Wednesday, July 24, 2013
Early look at the Indiana Hoosiers
By Josh Moyer
Every weekday over the next two weeks, NittanyNation will take a closer look at a different game this season and how the matchup stacks up for PSU. Up today: Indiana.
The Hoosiers last won a bowl game in 1991, before PSU joined the Big Ten. But head coach Kevin Wilson is slowly turning things around -- and this could be the season in which it all comes together.
No, Indiana won't challenge for the conference title or for a major bowl. But the Hoosiers return 21 of 24 starters, and going bowling for the first time in six years is a definite possibility.
The Hoosiers have one of the better offenses in the Big Ten but, in Dr. Jekyll-like fashion, it also had one of the worst defenses in the country last season. Wilson and company led Indiana to the nation's 17th-best passing attack, but it didn't crack the top 100 in total defense, scoring defense or rush defense.

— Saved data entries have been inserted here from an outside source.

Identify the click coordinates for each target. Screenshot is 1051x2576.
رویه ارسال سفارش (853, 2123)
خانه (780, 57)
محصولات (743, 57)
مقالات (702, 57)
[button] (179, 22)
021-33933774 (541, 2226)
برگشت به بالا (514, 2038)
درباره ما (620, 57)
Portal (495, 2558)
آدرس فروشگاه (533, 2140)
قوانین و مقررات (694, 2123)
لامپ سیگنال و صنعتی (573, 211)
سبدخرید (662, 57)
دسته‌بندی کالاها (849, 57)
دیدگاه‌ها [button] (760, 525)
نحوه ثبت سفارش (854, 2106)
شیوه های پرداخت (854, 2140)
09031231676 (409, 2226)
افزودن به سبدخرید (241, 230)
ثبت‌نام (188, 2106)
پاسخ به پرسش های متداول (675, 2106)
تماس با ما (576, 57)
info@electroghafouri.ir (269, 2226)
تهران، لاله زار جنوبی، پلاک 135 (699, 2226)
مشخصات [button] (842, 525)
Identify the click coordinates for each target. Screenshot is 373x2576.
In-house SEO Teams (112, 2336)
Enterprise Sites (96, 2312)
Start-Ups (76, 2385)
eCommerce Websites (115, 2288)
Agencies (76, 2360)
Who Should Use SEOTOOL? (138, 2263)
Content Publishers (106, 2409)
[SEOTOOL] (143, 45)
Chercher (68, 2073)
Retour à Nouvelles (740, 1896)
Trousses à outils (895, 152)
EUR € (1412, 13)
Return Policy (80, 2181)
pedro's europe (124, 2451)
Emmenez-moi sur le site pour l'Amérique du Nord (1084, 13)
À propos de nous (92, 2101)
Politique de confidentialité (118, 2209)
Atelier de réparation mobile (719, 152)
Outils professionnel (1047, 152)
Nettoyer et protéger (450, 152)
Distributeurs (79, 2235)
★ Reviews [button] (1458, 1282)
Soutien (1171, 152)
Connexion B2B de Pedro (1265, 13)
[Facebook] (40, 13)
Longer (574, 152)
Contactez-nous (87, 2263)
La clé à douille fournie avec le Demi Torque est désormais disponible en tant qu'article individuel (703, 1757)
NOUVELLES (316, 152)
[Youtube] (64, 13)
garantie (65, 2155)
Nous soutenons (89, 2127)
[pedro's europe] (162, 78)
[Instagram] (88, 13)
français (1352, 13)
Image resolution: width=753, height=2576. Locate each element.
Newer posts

There's a lot of work left to be done for Indiana, but this team could pose a challenge to Penn State for a change. The Nittany Lions remain the obvious favorites, but this game is no longer a lock.
When: Oct. 5 at Memorial Stadium, Bloomington, Ind. (time and TV TBA)
Last season: Indiana was 4-8, 2-6 Big Ten.
Series history: PSU leads 16-0
Biggest question marks: The interior of the defense has to top the list of Indiana concerns. The Hoosiers' rush defense was nothing short of pathetic last season, allowing more than 230 yards per game, and it might be worse off this season without its two starting defensive tackles.
Adam Replogle was the lone Indiana player to find himself as a consensus pick on the All-Big Ten team (a second-team selection) -- and, now, he and Larry Black have graduated. That's bad news for Indiana when it comes to squaring off against teams with bruising runners such as Zach Zwinak.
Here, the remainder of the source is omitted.